Unfortunately, for many people, family is associated with stress, anger, disconnection, misunderstanding, and unmet needs and expectations. Even for people whose families are generally close and supportive, things aren’t always perfect. When arguments, confrontations, and conflicts are not resolved our resentments grow and grow until we feel irritated, angry and disappointed. When this happens, family therapy can help with communication and learning new skills to resolve future conflicts.

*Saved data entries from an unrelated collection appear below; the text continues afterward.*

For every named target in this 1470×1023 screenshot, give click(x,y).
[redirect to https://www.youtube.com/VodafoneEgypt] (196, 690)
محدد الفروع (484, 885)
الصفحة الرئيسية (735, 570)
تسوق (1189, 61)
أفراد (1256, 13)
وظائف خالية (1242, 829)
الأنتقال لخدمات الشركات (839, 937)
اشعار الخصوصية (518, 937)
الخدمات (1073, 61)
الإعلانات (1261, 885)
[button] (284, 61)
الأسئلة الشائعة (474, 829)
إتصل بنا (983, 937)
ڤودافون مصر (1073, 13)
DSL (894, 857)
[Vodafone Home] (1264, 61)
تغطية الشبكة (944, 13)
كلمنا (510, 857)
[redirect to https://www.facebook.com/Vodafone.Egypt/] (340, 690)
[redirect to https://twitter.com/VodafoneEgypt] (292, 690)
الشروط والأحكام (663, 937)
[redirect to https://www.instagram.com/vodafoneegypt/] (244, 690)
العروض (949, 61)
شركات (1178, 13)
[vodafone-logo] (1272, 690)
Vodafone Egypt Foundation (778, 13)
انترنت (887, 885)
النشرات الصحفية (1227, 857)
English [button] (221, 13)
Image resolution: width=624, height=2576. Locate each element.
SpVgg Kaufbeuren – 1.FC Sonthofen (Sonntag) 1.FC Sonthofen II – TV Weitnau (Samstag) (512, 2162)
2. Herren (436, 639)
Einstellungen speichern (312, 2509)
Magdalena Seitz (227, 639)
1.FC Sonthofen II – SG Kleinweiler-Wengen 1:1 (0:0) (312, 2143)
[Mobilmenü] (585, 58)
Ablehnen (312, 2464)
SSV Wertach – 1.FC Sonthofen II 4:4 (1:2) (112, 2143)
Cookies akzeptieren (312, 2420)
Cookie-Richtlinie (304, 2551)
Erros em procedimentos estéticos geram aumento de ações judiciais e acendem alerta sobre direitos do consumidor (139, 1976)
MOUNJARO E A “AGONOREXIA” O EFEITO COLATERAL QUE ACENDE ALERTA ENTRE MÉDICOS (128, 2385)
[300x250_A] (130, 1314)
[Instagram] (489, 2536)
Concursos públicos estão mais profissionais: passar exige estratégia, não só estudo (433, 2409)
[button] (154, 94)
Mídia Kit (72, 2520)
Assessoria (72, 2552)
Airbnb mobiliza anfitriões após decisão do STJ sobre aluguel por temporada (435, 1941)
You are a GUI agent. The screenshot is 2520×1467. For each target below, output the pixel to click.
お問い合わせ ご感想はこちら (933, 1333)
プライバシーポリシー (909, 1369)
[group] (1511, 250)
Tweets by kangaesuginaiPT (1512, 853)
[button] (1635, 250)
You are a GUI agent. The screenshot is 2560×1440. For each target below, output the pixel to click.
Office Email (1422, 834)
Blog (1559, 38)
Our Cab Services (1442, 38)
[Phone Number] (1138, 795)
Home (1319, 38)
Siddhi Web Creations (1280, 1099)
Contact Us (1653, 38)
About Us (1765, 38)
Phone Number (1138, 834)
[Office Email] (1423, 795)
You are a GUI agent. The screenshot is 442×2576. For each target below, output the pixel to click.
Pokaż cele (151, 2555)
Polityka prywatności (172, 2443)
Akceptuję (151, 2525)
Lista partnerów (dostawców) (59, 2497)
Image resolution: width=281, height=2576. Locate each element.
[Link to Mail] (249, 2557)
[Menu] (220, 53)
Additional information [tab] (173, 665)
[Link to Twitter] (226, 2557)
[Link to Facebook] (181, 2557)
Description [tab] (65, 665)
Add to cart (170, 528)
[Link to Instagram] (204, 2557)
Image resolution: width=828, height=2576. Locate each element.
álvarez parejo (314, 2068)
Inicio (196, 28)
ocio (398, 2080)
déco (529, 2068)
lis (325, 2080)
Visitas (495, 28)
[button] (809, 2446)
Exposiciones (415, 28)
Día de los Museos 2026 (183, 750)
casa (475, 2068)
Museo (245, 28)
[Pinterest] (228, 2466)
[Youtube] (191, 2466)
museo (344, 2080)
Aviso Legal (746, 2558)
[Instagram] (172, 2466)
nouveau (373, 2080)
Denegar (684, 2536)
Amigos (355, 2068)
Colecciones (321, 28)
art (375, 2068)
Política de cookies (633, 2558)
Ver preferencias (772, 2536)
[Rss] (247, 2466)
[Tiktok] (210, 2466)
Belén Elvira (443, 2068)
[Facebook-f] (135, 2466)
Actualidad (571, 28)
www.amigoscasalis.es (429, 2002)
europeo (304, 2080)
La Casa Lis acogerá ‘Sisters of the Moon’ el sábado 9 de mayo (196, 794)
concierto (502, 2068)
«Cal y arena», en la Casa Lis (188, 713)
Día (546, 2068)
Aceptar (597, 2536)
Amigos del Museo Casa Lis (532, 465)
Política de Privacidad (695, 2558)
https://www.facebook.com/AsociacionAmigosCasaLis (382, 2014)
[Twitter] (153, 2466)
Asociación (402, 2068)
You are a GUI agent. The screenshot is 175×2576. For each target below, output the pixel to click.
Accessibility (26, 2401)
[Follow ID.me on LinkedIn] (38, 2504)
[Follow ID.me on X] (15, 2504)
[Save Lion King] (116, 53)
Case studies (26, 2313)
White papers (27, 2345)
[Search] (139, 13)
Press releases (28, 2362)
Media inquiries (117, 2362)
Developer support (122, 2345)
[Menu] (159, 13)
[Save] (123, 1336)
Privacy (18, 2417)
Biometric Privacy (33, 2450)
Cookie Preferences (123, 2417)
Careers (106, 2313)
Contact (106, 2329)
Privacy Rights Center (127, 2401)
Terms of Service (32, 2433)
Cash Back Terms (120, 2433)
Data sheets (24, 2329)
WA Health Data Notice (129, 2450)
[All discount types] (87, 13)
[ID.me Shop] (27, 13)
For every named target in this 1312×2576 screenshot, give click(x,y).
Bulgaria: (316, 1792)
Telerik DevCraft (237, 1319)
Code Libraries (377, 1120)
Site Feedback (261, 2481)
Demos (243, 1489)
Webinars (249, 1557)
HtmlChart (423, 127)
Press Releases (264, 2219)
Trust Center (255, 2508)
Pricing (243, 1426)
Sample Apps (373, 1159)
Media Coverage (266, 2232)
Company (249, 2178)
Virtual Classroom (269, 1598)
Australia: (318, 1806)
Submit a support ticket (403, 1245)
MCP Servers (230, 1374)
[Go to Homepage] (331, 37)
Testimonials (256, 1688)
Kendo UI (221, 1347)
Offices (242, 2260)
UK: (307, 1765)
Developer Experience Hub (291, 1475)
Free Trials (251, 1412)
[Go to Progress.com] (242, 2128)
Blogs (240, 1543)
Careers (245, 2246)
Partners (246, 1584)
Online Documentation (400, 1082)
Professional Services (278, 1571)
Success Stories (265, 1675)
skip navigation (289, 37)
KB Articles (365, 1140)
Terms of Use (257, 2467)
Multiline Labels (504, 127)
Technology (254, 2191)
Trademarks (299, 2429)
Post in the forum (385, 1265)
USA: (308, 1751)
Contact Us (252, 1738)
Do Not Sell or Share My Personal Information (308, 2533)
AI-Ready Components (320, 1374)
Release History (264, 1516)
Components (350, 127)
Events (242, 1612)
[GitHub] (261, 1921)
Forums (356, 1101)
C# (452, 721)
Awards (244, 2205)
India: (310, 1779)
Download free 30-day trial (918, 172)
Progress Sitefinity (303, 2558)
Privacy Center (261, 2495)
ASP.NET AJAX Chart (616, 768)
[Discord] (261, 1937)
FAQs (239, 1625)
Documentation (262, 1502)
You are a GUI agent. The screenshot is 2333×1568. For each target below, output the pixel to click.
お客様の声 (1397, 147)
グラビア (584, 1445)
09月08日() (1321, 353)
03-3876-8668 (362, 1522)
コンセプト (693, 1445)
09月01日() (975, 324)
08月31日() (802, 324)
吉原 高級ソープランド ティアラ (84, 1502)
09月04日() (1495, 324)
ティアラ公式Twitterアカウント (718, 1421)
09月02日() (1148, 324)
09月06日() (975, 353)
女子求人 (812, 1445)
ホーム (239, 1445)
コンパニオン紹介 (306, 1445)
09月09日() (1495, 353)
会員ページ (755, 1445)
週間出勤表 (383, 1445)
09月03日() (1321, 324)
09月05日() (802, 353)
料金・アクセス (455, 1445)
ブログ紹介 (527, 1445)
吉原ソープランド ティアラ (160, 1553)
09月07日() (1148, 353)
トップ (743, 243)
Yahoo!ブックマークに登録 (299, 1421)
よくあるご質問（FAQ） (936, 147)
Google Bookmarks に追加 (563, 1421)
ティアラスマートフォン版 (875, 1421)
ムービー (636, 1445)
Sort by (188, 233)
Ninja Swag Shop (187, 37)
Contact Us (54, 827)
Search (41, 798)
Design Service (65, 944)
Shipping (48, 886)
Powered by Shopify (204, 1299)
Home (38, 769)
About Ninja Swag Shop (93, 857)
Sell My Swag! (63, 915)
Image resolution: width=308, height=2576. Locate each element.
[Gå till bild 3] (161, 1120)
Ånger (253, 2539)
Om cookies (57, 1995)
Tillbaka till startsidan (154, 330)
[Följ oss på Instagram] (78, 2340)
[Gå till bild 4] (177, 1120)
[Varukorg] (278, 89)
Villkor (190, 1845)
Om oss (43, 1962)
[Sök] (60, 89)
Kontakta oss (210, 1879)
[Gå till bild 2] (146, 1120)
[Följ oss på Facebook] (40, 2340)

Our family dynamics, when not harmonious, can greatly interfere with the functioning of every member of the household. When two people don’t get along it affects everyone in the family. When more than two people don’t get along things can begin to unravel quickly. These difficulties can exhibit as depression, difficulty with relationships, and acting out in school (especially for teens and children) or even the work place. Unfortunately one person usually gets the blame for the dysfunction. However they are usually the symptom that something is out of balance. The family must cooperate and work together to find a solution.
Through family therapy, improving communication and learning how to resolve conflicts the family will strengthen and come together as a whole.